---- Text segment
Afghanistan: '22 killed' in Kunduz hospital bombing

Hospital operator Medecins Sans Frontieres says it is ‘disgusted’ by Afghan gov’t claims that medical compound was exploited by Taliban

Afghanistan: '22 killed' in Kunduz hospital bombing

World Bulletin / News Desk

The death toll from Saturday’s bombing of a hospital in northern Afghanistan has risen to 22, operator Medecins Sans Frontieres (MSF) said Sunday.

 “It is 12 MSF staff members and 10 patients, including three children, who were killed in the attack,” MSF General Director Christopher Stokes, said.

On Saturday, MSF had said that at least 12 of its workers and seven patients died in the airstrikes, which were allegedly carried out by U.S. fighter jets.

UN rights chief Zeid Ra’ad Al Hussein said Saturday that if found to be deliberate, the attack could amount to a “war crime”.

President Barack Obama offered his condolences to the families of the deceased and injured, saying that the Pentagon has begun a "full investigation" into the incident.
--------
---- Information supplied
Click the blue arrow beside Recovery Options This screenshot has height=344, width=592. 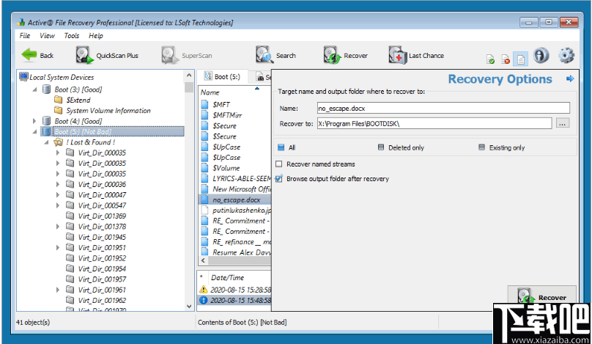(570, 79)
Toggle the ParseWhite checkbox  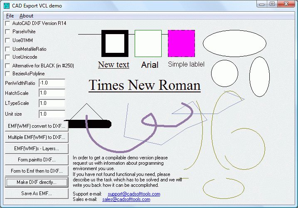tap(7, 32)
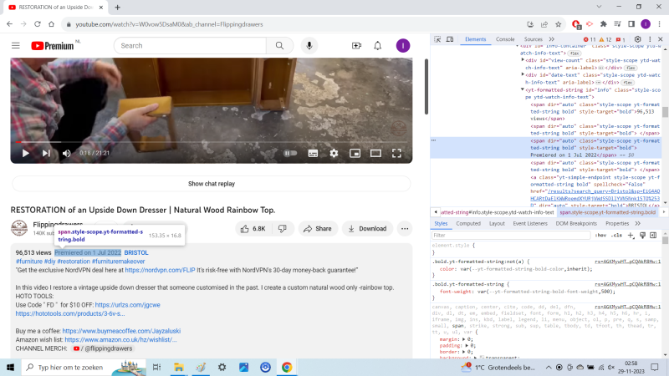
--------
▶ Work order:
From the news report on the Kunduz hospital bombing, return the text between "President Barack Obama" and "into the incident.", inclusive, word for word. Nothing in the listing matters for this work.

▶ Result of this task:
President Barack Obama offered his condolences to the families of the deceased and injured, saying that the Pentagon has begun a "full investigation" into the incident.